Discover The Versatility Of Monica Vitti In Michelangelo Antonioni’s Films In This Video Essay

Michelangelo Antonioni’s reputation precedes him; he was a favorite of Stanley Kubrick, Akira Kurosawa, and Andrei Tarkovsky — and panned by Ingmar Bergman and Orson Welles who couldn’t comprehend his long shots and “humorless” content. All opinions aside, Antonioni was a masterful, artistic genius, and with his “trilogy” (three films that were not intentionally connected, were just coined as so because of their parallel themes of modernity) featuring 1960’s “L’Avventura,” 1961’s “La Notte,” and 1962’s “L’Eclisse” he caught the deserved attention of critics and patrons alike.

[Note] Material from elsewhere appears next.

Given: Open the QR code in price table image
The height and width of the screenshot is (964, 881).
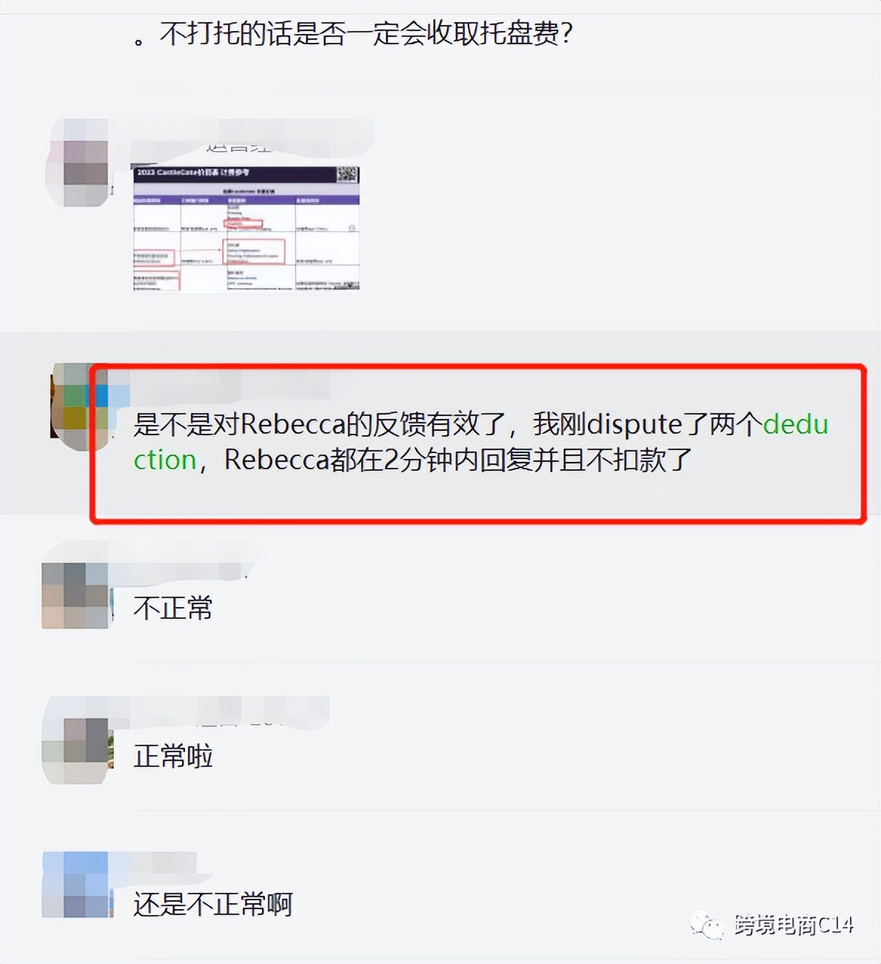Looking at the screenshot, I should [x=347, y=175].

READ MORE: The Essentials: Michelangelo Antonioni

The face and presence that forever comes to mind with the director’s trilogy is that of Monica Vitti, Antonioni’s former flame and frequent collaborator, with the pair first working together when Vitti joined his Teatro Nuovo di Milano, before he cast her as the lead in “L’Avventura.” Her expressions are often melancholy or apprehensive in the four films she made with the director — whether portraying a friend seducing her missing girlfriend’s sad lover or a young literary translator — but Vitti’s sadness has an incalculable depth because her characters always have the potential for happiness that’s overridden by human vacuity.

In Tope Ogundare’s video essay for Fandor, he explores Vitti’s versatility even when suffering through existential crises in post-war Italy, and the sanguine promise behind her quintessential pout. In Antonioni’s narrative, realist cinema, Vitti’s seraphic malaise represents the possibility of difference in an obsessive, materialistic world.